**Description of the task**: Could you render the data from the line containing "Where should I click to: Click the Datafile" through the end of the data, both ends included, as a numbered list, with blank lines and pictures left out?

Data on locating words and elements:
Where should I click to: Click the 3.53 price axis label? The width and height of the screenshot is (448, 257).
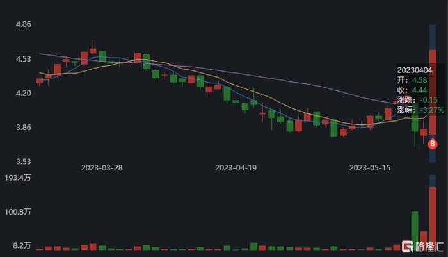[x=24, y=162]
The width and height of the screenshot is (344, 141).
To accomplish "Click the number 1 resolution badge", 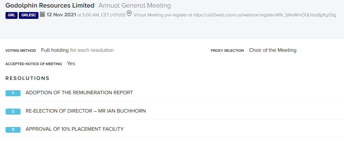I will tap(13, 93).
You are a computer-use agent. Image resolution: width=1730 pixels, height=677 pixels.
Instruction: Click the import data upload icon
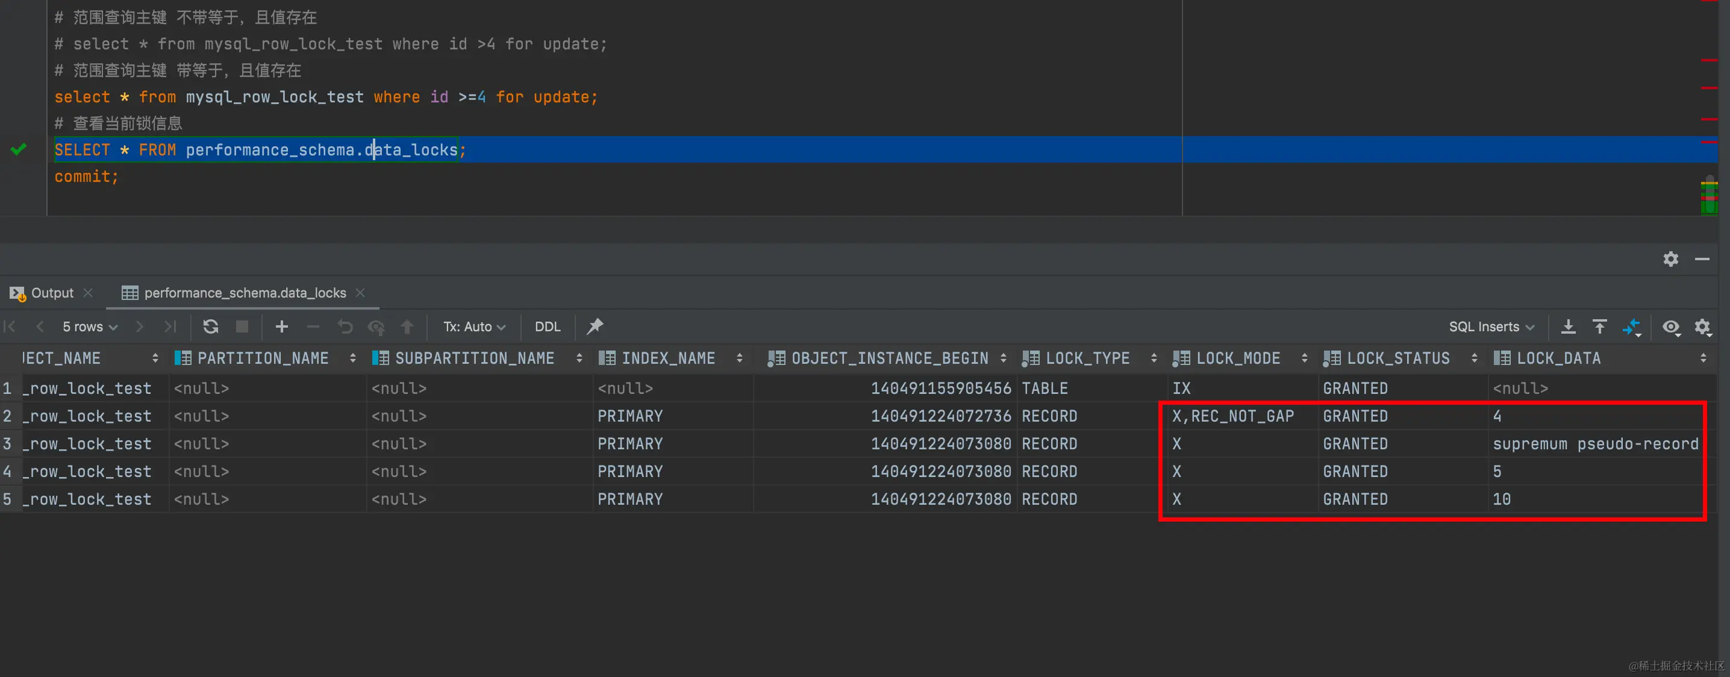click(x=1600, y=326)
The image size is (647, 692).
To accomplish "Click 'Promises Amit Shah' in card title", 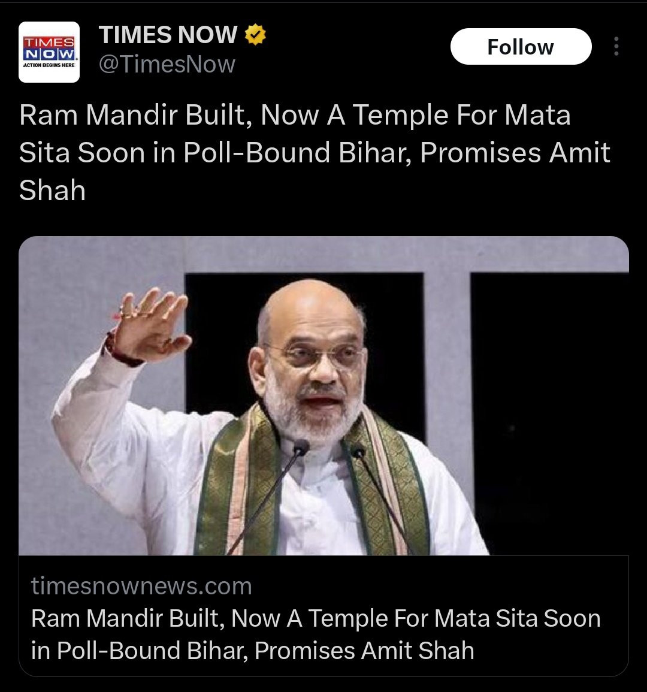I will (x=365, y=651).
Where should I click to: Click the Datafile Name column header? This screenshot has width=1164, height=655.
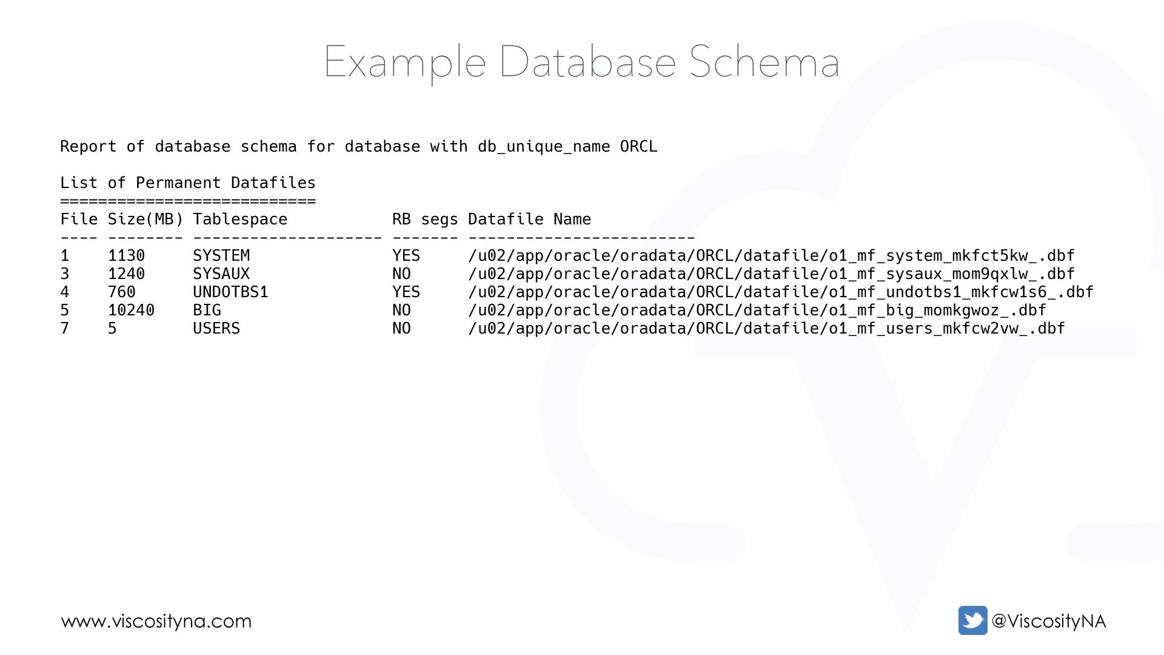click(x=529, y=219)
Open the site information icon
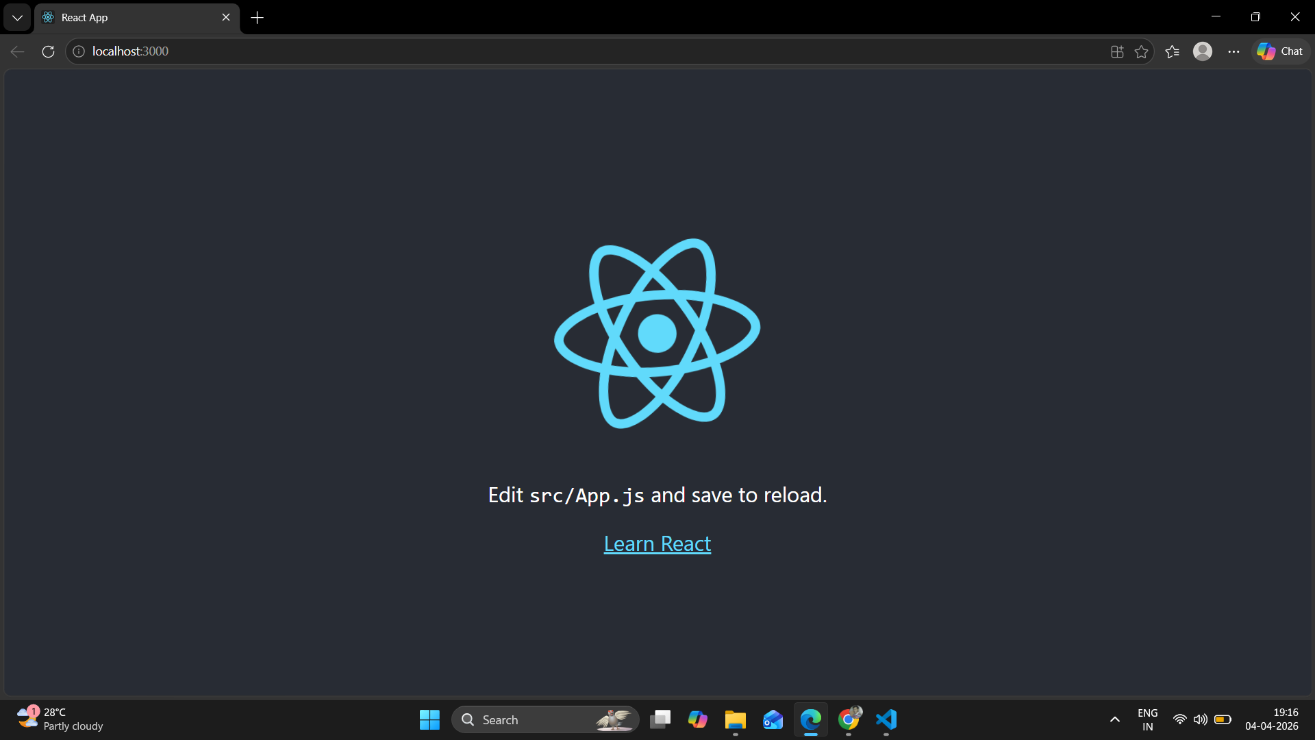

**Finished answer**:
1. Where should I click to: Click the Datafile Name column header? This screenshot has width=1164, height=655.
2. click(x=529, y=219)
3. Open the site information icon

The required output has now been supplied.